◆ Exercise requirements:
Your output should be exactly the lines from the one containing "Click the 報道・広報 breadcrumb link" through the final line of the following data, please, with no pictures.

BEGIN

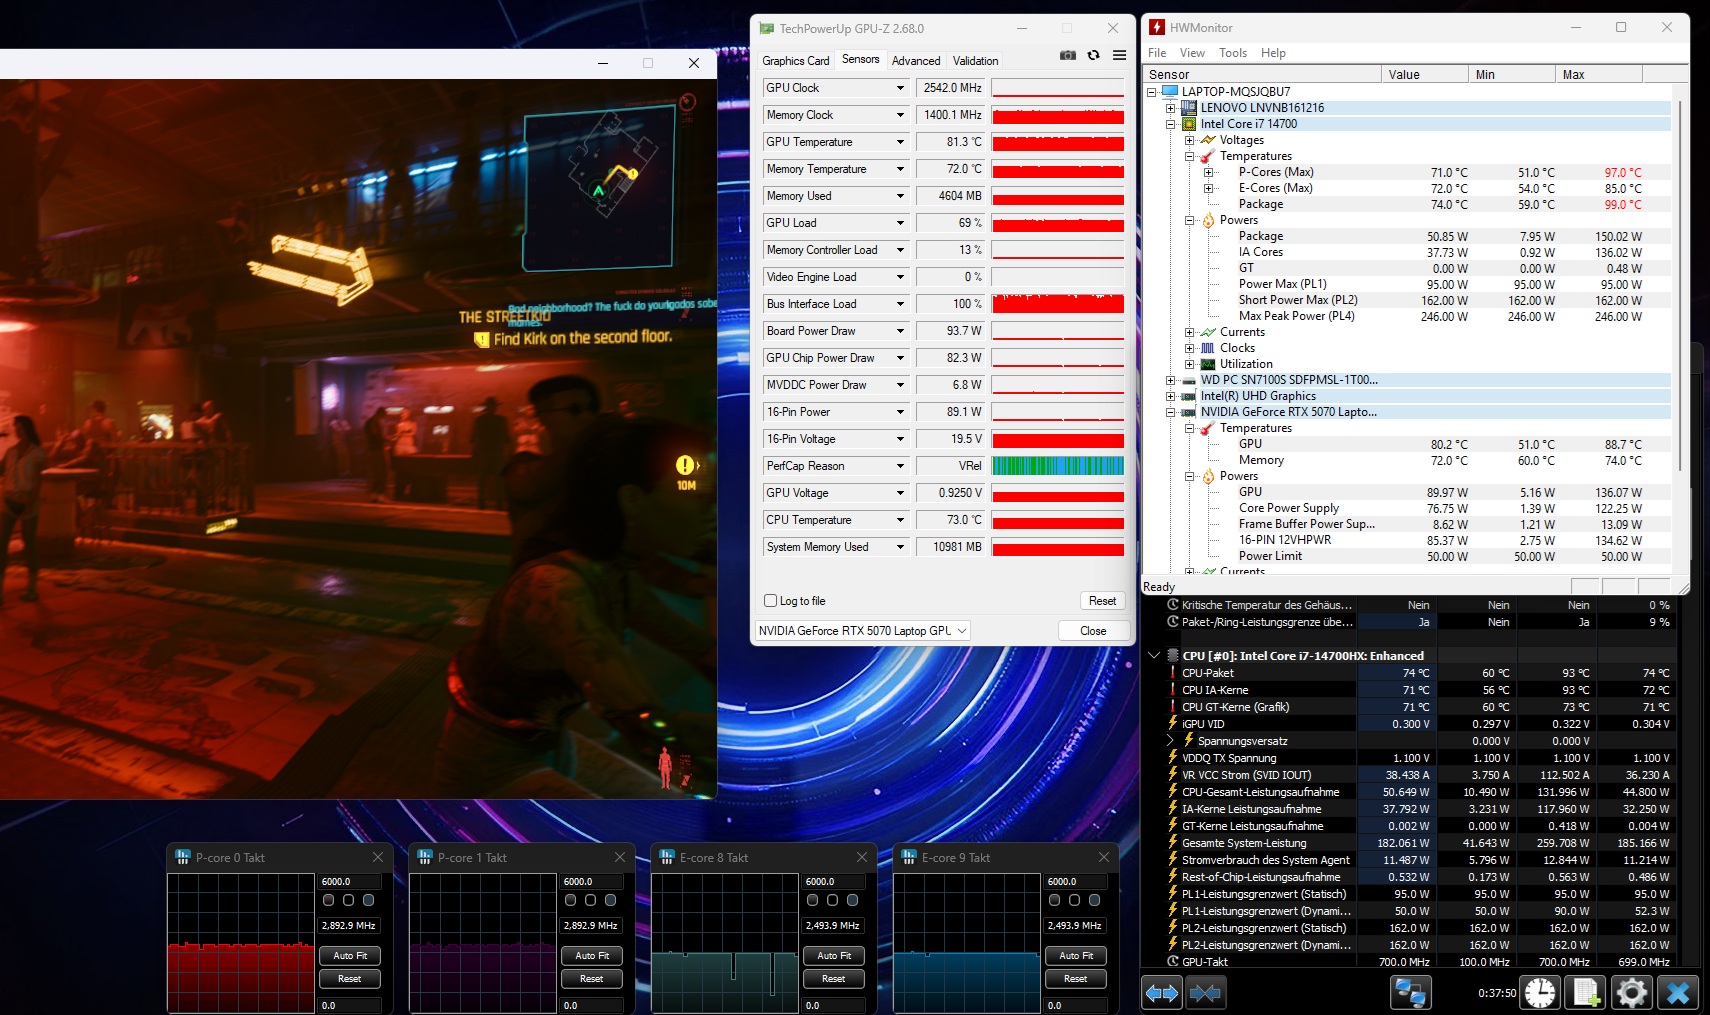Toggle first round option in P-core 0 Takt

(328, 900)
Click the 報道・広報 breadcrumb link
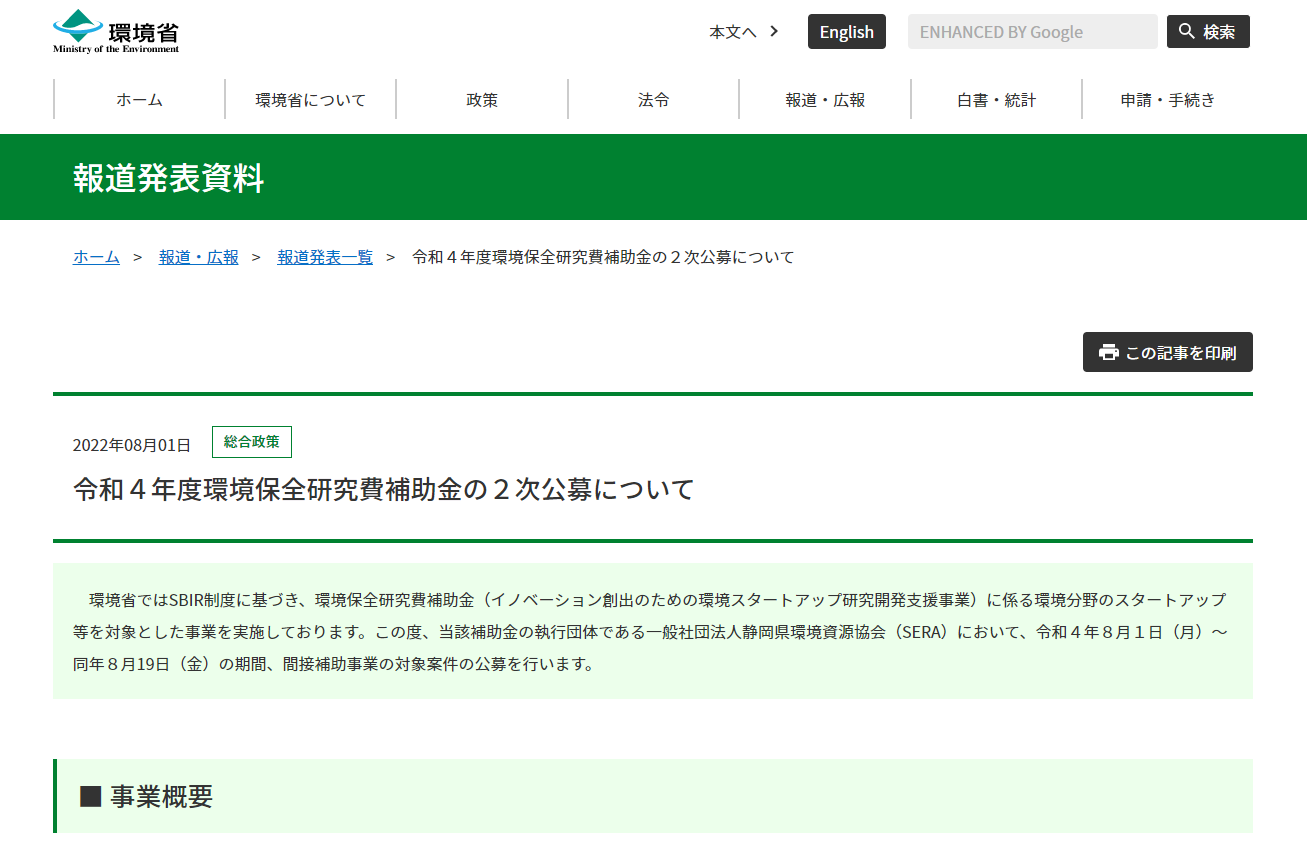The width and height of the screenshot is (1307, 843). (198, 257)
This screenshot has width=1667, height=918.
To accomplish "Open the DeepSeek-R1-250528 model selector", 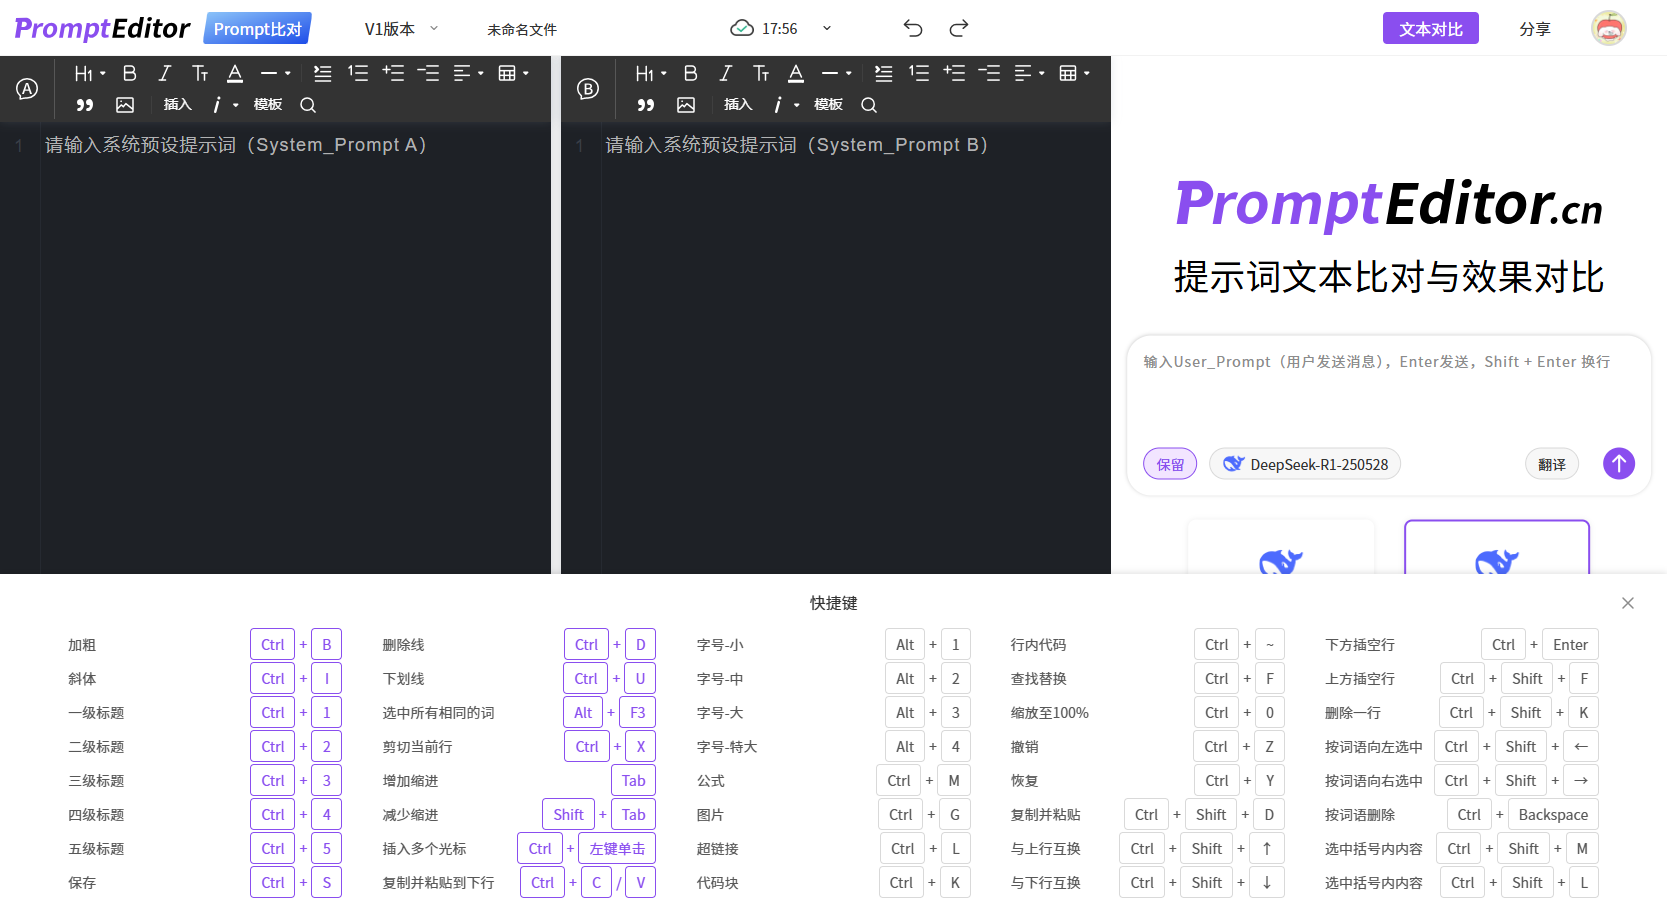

END

◆ Reply to the exercise:
Click the 報道・広報 breadcrumb link
The width and height of the screenshot is (1307, 843). (198, 257)
This screenshot has width=1667, height=918.
To accomplish "Open the DeepSeek-R1-250528 model selector", 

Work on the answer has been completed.